# Text Blob

Benchmark test using the Text Blob module for Sentiment analysis.

In [1]:
# Import necessary modules

import numpy as np
import pandas as pd

from tqdm import tqdm_notebook
from textblob import TextBlob

from sklearn.model_selection import train_test_split

In [2]:
# Import data

df = pd.read_csv("data/amazon_reviews_small.csv", names = ['Sentiment', 'Title', 'Content'])
df.head()

Unnamed: 0,Sentiment,Title,Content
0,2,Right on the money,We are using the this book to get 100+ certifi...
1,2,Serves its Purpose!,Couldn't go without it. My 3 1/2 year still we...
2,2,Trailer Park Bwoys!!!,we get to see it on paramount in ol' LND UK an...
3,1,buyer beware,There are companies selling Bosch knock-offs o...
4,2,Great for those cold winters,If you are looking to keep your water liquifie...


In [3]:
df.info()

<class 'pandas.core.frame.DataFrame'>
RangeIndex: 100000 entries, 0 to 99999
Data columns (total 3 columns):
Sentiment    100000 non-null int64
Title        99997 non-null object
Content      100000 non-null object
dtypes: int64(1), object(2)
memory usage: 2.3+ MB


In [4]:
# For empty titles, we can replace it with a blank title
df.Title.fillna(" ", inplace = True)

In [5]:
# Sentiment is categorized as 1 and 2 and we will change it to 0 and 1
df.Sentiment = [int(a)-1 for a in df.Sentiment]

Text Blob is a popular python library that can predict the sentiment of a text.

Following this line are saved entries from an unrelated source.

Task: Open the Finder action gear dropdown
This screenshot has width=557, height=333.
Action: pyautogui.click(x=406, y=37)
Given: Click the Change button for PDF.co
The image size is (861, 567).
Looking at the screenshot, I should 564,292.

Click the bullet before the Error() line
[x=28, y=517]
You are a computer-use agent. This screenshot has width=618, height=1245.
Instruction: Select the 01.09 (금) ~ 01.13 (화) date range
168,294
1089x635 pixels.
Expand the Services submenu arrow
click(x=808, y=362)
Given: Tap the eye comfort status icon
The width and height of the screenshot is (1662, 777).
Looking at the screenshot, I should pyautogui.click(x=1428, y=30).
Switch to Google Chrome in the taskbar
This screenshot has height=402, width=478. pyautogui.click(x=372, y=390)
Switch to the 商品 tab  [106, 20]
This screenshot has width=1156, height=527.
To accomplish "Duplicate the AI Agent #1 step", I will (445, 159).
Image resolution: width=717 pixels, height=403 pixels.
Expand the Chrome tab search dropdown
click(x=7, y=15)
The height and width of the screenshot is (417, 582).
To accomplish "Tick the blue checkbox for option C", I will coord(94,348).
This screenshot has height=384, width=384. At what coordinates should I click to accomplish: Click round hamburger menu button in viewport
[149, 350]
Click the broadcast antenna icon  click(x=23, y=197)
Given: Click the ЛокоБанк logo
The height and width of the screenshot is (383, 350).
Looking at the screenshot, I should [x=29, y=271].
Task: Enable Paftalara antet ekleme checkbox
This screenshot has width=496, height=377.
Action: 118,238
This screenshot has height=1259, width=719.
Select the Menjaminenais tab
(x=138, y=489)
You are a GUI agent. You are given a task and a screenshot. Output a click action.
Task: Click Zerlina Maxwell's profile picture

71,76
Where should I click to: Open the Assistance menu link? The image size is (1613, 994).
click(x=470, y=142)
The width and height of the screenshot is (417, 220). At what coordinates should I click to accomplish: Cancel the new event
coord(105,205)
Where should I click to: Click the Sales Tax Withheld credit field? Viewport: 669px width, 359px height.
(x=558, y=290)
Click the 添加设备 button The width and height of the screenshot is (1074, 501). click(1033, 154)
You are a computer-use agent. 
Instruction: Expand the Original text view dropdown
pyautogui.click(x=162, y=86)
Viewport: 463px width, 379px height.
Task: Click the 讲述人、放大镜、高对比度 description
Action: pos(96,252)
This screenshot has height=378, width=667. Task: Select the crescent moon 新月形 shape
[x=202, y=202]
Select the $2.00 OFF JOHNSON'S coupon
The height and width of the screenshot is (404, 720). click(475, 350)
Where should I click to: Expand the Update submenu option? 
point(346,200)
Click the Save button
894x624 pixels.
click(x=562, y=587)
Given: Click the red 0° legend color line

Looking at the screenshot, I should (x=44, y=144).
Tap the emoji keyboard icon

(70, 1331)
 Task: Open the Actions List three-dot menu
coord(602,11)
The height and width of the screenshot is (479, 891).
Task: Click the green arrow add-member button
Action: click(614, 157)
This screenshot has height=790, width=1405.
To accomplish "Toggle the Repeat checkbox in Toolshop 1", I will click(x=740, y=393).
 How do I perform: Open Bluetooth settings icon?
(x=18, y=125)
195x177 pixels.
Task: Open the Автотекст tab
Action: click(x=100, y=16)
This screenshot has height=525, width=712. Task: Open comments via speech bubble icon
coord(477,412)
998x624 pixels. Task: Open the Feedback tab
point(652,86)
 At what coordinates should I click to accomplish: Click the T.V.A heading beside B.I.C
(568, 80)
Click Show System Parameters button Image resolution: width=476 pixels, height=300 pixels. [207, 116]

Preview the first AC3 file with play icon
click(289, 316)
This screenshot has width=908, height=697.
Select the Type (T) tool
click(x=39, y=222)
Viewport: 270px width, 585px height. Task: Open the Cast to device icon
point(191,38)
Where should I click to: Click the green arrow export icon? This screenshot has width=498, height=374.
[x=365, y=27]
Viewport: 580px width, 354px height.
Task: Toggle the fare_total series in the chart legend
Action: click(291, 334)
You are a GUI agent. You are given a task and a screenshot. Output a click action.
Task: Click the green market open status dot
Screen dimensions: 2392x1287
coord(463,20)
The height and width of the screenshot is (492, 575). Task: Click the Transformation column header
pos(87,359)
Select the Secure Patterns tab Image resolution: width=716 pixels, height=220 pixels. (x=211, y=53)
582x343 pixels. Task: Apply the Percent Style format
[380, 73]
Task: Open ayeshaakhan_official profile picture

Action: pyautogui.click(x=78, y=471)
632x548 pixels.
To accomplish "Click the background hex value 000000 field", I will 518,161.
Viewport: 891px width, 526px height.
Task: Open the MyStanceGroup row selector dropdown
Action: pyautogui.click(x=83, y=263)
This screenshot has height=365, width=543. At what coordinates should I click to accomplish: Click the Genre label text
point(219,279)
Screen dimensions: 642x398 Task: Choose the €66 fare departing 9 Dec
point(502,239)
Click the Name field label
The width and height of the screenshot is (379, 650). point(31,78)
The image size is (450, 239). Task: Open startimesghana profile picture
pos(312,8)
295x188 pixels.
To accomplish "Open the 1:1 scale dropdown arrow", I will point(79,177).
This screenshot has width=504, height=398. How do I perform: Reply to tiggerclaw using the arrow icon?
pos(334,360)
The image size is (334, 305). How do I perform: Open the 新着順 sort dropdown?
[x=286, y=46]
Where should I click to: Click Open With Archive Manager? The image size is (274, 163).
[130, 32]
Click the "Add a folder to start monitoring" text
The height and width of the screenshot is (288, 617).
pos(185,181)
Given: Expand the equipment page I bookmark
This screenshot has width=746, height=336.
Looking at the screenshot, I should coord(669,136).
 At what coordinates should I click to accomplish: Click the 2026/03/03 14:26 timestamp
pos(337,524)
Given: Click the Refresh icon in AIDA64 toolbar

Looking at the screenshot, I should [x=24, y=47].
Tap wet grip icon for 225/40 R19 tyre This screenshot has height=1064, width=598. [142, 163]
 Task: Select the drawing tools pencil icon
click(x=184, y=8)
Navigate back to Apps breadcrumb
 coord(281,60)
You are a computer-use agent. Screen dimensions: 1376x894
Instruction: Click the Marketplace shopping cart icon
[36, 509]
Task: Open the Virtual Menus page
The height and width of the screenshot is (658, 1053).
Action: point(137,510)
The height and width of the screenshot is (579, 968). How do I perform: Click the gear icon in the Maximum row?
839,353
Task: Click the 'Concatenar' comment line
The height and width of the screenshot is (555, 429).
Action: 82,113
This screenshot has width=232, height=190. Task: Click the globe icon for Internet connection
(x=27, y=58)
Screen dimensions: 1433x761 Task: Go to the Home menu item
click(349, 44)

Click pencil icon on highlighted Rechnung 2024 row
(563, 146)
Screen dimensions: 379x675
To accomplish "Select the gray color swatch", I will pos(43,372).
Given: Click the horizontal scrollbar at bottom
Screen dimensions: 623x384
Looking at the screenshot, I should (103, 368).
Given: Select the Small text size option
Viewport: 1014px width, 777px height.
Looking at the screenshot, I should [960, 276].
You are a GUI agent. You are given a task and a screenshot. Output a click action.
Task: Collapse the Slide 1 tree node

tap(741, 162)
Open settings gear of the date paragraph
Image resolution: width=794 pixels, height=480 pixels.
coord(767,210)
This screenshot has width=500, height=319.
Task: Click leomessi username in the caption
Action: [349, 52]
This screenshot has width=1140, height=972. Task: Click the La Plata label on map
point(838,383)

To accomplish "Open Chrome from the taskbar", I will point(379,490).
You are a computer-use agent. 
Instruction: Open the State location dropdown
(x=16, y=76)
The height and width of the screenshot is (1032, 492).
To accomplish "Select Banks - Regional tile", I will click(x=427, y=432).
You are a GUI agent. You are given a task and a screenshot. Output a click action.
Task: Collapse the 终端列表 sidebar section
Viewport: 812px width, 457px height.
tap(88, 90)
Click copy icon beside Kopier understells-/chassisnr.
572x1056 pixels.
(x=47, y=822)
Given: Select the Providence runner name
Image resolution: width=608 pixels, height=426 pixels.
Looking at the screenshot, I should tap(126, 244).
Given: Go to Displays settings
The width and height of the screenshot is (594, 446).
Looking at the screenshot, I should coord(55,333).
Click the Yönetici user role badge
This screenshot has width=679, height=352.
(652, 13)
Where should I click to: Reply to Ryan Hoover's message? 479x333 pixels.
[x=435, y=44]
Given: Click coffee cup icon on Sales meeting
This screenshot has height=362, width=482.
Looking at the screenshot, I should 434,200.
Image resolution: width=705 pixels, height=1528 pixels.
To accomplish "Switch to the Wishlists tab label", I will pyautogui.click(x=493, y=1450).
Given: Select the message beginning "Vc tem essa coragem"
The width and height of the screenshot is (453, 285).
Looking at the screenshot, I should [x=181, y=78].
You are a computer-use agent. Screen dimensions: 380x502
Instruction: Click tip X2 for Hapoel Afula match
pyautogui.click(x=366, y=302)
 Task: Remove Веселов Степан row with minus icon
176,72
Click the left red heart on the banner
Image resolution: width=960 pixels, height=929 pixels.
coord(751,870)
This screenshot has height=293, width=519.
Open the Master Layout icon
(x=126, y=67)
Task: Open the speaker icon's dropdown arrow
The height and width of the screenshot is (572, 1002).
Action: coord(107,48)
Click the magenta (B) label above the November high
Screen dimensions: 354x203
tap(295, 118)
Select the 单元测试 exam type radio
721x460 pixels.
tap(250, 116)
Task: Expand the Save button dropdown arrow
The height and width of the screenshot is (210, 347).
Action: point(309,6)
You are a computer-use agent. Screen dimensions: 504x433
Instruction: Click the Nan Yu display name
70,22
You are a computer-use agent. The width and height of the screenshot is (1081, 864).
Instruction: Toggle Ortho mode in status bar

For this benchmark test, we will use Text Blob as the benchmark for two NLP models that we will be training.

In [6]:
# Get the sentiment polarity of the title and the content
df['Title_Sentiment'] = [TextBlob(title).sentiment[0] for title in tqdm_notebook(df.Title)]
df['Content_Sentiment'] = [TextBlob(content).sentiment[0] for content in tqdm_notebook(df.Content)]

HBox(children=(IntProgress(value=0, max=100000), HTML(value='')))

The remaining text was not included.